# TiVo OTA - No Guide Info



## PrimeRisk (Dec 16, 2002)

Long, long time TiVo customer, but 1st time TiVo OTA experience for the holiday season. The Mrs. and I gave the folks a TiVo OTA for Christmas and went to setup the unit. Setup went fine, channel scan found the channels, but we're not getting any guide information for the channels. 

From what I can figure out, the OTA channels are coming through repeaters in the city. The original channels have guide information have no signal, but guide info. The repeater channels have no guide information, but have signal.

Example:
Local NBC (KOAA) Station runs 2 channels: 5-1 (Frequency 42) and 5-2 (Frequency 47). These channels are repeated 3 miles away from my folks place as 5-1 (Frequency 19). These are the only channels we can pick up (from the repeater).

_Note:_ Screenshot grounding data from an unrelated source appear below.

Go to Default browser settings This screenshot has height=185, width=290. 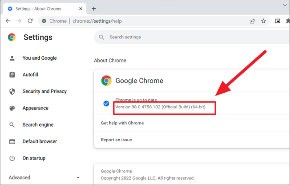coord(40,141)
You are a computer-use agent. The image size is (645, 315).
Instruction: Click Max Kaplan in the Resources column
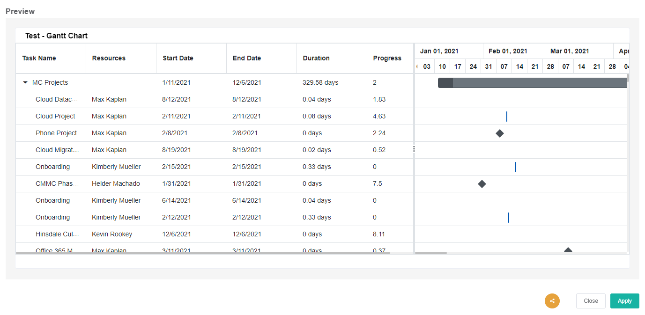(109, 99)
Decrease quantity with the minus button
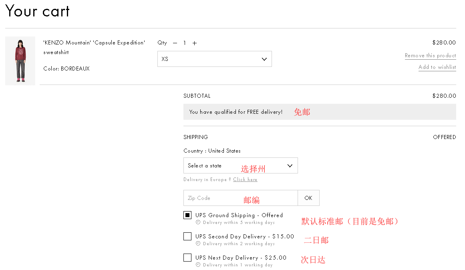The image size is (465, 270). tap(175, 43)
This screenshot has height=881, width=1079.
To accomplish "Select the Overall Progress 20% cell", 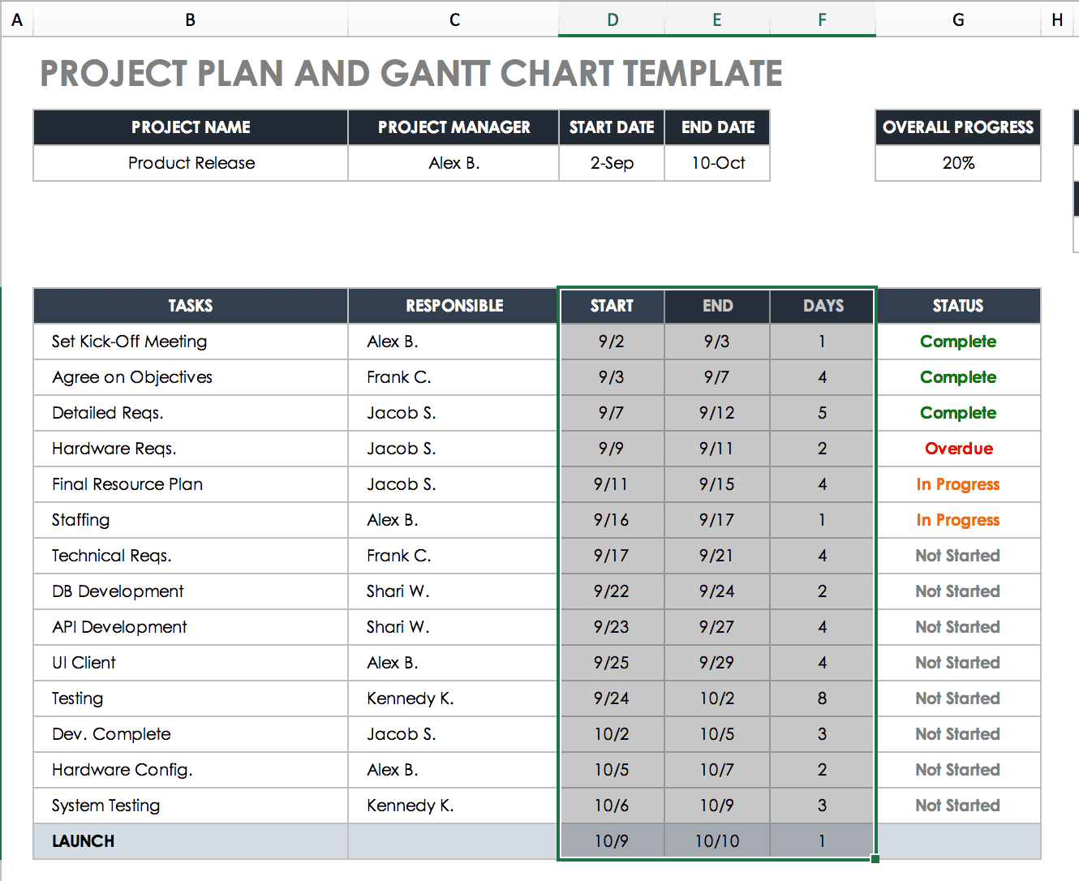I will coord(957,163).
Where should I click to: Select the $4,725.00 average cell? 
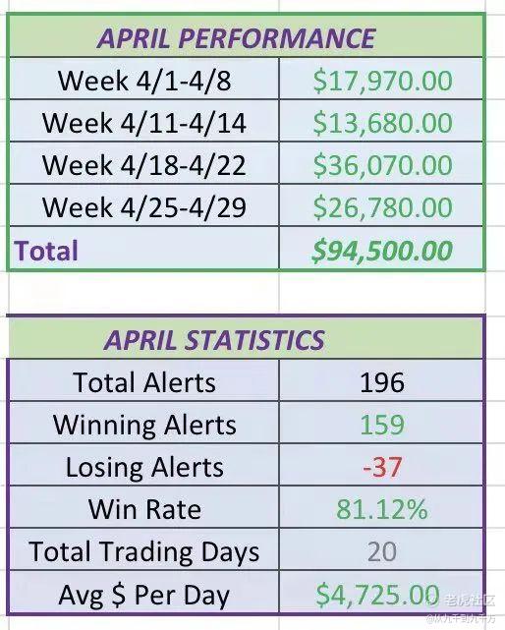[x=381, y=593]
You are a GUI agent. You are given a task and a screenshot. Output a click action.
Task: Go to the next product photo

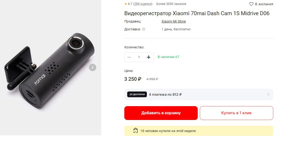coord(92,67)
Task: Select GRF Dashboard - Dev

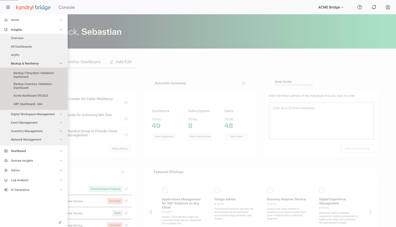Action: 34,104
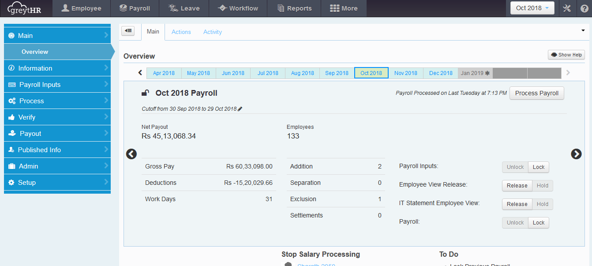The height and width of the screenshot is (266, 592).
Task: Collapse the sidebar using the arrow icon
Action: [x=128, y=31]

The signal is beautiful, but the guide says nothing but To Be Announced. I have manually selected the 5-1 (Frequency 42) and 5.2 (Frequency 47) channels so we can see what is in the guide, but that work around is worthless for setting up recordings and Season Passes. Is there a way to get TiVo to understand that [email protected] is the same as [email protected]?

In addition, there more repeated channels on the same tower according to AntennaWeb.org, but TiVo Doesn't seem to know anything about them at all. Can I manually tune to the listed frequency? I don't seem to be able to get the TiVo to tune there. 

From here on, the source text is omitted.